How does vaginal bacteria increase HIV risk?

It comes down to inflammation and target cells. HIV doesn’t infect just any cell – it specifically targets activated immune cells called CD4 T cells, particularly ones carrying a doorway molecule called CCR5.

The more of those activated cells sitting in your vaginal and cervical tissue, the more landing pads the virus has.

Disruptive vaginal bacteria stir up exactly this kind of trouble.

When researchers looked closely at the cervix and vagina, women with diverse, anaerobe-heavy communities had markedly more genital inflammation and more of these activated CD4 cells than women dominated by protective Lactobacillus.2

The immune cells in the tissue effectively sense the disruptive bacteria and call in reinforcements – and those reinforcements are the cells HIV wants.

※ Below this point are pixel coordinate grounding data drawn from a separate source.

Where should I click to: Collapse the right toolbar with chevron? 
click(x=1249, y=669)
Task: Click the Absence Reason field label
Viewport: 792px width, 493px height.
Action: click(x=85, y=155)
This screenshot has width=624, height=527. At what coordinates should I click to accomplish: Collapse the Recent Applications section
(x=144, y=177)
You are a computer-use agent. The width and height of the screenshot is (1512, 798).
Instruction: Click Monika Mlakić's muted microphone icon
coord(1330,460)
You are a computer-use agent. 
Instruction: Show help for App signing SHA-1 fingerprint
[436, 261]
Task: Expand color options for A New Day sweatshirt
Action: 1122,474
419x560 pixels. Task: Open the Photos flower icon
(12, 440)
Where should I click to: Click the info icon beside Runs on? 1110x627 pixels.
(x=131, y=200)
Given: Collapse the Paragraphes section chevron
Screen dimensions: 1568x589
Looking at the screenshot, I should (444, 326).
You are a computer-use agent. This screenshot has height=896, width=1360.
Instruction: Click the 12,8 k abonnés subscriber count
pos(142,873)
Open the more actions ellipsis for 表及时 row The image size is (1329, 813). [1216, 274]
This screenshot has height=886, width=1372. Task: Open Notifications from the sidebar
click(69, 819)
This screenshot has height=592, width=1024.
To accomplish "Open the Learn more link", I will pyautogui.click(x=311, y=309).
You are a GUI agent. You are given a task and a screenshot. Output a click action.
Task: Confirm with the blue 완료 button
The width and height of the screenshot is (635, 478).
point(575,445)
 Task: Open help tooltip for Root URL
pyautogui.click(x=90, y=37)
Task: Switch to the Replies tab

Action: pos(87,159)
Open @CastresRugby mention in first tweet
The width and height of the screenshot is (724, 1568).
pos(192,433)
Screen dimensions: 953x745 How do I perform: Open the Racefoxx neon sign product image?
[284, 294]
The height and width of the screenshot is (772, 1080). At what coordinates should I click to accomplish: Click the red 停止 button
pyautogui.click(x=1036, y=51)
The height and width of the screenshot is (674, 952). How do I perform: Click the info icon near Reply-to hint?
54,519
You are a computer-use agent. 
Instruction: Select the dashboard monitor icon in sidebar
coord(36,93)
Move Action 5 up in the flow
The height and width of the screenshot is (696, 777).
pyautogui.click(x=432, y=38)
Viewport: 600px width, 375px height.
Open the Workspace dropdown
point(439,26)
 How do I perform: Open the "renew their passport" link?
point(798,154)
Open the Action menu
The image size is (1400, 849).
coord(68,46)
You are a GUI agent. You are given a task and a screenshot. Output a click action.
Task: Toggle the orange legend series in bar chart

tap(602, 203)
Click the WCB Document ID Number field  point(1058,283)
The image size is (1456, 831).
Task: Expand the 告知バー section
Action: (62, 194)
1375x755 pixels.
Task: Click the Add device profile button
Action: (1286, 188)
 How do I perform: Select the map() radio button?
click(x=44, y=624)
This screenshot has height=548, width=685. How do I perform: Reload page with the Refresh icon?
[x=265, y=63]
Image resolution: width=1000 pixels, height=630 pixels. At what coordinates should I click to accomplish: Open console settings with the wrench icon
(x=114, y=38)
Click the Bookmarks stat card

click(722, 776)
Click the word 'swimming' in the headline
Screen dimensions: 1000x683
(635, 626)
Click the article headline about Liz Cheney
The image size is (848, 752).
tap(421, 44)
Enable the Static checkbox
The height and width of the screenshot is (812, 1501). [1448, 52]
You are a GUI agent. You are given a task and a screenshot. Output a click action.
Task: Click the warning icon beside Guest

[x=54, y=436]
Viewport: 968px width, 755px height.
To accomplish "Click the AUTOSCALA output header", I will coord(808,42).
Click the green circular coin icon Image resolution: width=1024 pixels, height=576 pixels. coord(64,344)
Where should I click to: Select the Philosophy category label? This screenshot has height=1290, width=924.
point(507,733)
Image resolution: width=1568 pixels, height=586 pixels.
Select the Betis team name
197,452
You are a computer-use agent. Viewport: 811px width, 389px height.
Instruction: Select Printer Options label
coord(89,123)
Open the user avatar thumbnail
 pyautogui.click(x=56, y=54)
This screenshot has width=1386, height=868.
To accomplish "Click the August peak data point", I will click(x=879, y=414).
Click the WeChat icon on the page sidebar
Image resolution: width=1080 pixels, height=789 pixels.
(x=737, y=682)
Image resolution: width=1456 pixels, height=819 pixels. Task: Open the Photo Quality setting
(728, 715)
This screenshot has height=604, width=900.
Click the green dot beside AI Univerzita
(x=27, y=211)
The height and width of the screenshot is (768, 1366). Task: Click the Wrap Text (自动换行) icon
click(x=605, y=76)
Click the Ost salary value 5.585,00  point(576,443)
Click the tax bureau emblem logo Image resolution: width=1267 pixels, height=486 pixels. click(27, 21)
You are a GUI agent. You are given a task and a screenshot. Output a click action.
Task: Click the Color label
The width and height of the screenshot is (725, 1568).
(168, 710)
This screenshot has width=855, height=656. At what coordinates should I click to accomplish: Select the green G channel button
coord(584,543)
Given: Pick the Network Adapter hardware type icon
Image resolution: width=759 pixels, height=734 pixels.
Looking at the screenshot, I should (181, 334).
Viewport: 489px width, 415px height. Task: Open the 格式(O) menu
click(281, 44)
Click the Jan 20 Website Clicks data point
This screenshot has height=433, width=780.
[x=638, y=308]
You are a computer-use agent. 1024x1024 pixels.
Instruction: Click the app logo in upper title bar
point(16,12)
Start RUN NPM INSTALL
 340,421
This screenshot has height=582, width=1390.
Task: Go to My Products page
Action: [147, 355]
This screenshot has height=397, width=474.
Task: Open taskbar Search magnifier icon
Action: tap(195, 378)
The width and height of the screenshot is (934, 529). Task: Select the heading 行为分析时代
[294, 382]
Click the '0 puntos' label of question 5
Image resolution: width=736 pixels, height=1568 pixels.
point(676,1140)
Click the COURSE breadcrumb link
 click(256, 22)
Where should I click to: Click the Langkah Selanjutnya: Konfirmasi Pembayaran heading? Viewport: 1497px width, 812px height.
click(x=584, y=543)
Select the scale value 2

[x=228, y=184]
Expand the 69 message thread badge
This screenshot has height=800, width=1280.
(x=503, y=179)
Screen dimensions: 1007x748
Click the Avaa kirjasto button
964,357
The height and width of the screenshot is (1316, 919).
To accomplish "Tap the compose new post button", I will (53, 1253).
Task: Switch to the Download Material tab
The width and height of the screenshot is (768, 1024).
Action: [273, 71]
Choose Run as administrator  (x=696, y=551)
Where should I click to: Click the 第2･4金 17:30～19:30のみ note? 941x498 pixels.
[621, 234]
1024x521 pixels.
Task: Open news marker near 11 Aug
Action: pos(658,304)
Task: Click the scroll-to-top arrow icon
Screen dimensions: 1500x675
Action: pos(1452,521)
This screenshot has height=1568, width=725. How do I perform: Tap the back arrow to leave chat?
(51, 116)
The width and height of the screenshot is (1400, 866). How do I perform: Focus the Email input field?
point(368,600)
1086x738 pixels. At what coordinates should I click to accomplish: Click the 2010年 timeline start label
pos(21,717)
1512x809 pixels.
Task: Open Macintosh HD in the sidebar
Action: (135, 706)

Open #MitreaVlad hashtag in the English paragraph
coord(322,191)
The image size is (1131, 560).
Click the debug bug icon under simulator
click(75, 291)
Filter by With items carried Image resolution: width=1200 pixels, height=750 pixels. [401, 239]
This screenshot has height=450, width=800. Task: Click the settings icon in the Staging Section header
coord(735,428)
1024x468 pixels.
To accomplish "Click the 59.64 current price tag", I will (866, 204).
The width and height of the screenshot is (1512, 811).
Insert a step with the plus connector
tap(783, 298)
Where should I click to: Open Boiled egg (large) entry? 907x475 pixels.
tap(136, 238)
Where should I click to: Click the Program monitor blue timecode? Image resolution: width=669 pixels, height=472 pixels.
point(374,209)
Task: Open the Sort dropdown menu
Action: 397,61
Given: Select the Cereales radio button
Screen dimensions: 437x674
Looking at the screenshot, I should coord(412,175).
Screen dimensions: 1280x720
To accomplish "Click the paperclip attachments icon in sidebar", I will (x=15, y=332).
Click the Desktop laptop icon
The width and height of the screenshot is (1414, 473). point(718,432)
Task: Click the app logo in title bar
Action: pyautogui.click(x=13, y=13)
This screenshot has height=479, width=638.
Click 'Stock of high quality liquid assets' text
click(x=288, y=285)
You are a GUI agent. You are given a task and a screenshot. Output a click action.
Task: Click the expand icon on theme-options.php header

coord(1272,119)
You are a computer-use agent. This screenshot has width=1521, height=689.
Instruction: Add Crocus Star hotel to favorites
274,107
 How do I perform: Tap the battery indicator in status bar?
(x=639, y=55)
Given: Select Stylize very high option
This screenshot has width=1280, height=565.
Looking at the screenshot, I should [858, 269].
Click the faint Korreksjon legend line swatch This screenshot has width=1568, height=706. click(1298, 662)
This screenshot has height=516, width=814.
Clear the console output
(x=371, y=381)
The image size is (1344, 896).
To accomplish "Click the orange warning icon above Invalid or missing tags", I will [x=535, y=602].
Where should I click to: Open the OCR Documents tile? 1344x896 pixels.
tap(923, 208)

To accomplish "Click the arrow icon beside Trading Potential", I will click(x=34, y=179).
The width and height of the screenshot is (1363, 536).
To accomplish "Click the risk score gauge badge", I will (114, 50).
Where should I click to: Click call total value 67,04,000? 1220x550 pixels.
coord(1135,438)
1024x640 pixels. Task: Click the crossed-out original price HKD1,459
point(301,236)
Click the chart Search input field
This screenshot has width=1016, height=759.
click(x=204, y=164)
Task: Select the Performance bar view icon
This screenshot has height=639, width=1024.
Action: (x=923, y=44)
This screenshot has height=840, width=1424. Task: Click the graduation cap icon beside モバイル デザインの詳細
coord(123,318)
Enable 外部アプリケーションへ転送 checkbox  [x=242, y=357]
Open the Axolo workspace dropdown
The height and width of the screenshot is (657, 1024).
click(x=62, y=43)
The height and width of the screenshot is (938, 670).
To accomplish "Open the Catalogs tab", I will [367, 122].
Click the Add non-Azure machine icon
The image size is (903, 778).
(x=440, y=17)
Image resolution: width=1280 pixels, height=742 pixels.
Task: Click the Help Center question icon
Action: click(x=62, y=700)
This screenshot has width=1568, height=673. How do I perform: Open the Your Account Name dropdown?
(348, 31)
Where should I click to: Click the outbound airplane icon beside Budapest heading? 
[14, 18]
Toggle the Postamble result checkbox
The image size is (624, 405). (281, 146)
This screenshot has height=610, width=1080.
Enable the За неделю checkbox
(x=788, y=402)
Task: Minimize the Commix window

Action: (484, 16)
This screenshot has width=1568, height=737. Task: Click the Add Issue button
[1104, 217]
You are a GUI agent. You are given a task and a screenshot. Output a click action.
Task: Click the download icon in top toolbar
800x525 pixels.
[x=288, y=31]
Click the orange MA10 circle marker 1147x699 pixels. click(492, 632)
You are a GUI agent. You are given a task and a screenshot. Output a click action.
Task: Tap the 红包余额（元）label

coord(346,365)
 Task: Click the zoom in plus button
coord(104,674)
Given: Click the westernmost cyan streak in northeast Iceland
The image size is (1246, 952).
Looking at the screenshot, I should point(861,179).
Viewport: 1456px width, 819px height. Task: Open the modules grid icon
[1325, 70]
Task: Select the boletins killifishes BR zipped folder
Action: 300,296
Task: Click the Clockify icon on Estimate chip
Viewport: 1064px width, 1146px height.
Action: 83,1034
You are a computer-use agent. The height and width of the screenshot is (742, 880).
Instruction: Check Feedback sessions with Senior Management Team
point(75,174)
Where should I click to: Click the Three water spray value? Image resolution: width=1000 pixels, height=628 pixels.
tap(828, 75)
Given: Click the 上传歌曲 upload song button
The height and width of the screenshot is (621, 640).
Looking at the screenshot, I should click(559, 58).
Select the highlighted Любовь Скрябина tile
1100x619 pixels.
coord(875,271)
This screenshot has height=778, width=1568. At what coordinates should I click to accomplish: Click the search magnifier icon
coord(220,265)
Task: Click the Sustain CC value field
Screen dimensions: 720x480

Protective Lactobacillus, especially L. crispatus, does the opposite.

It keeps the vaginal pH low and acidic, produces lactic acid and other substances that suppress troublemakers, and is associated with a quieter mucosa carrying fewer of those vulnerable cells.2

A calm vagina is, it turns out, a less hospitable one for HIV.

How this changes things in the vagina itself

Your vagina has its own front-line defences, and the microbiome is a huge part of them (we go into this in detail in your vagina’s immune system).

A Lactobacillus-rich community helps maintain an acidic pH, a healthy mucous barrier and a settled immune state. That barrier is part of what stands between an exposure and an infection.

When protective bacteria are crowded out, several things shift at once. The pH rises, the protective lactic acid drops, the mucous layer can thin, and inflammation goes up.

Each of those changes nudges the local conditions in the wrong direction – not just for HIV, but for other infections too, which is why a disrupted microbiome is linked to higher risk across several sexually transmitted infections.

Bacterial vaginosis and HIV: does BV raise the risk?

Bacterial vaginosis and HIV is the link most people actually want to understand, because BV is the most common form of vaginal microbiome disruption.

A meta-analysis pooling 23 studies and more than 30,000 women found that BV was associated with around a 60% higher risk of acquiring HIV.3

That’s consistent with the South African cohort and with the broader pattern across the research.

A later study went a step further and asked which bacteria mattered most.

Tracking women across five African cohorts, researchers found that several specific BV-associated bacteria were linked to higher HIV risk, and the more of them present, the higher the risk climbed.4

So it isn’t only ‘BV: yes or no’ – the particular mix, and how much of it, seems to matter.

None of this means BV ‘leads to’ HIV. Plenty of women have BV and never acquire HIV, and plenty acquire HIV with a perfectly healthy microbiome.

BV is a risk modifier in the presence of exposure – worth treating for many reasons, and one more reason to take a stubborn, recurrent case seriously.

What the headline study actually found

The study that put this on the map followed young, healthy South African women and mapped their vaginal bacteria in detail.1

Women fell roughly into two camps: those dominated by protective Lactobacillus, and those with diverse communities rich in anaerobes such as Prevotella, Sneathia and similar bacteria.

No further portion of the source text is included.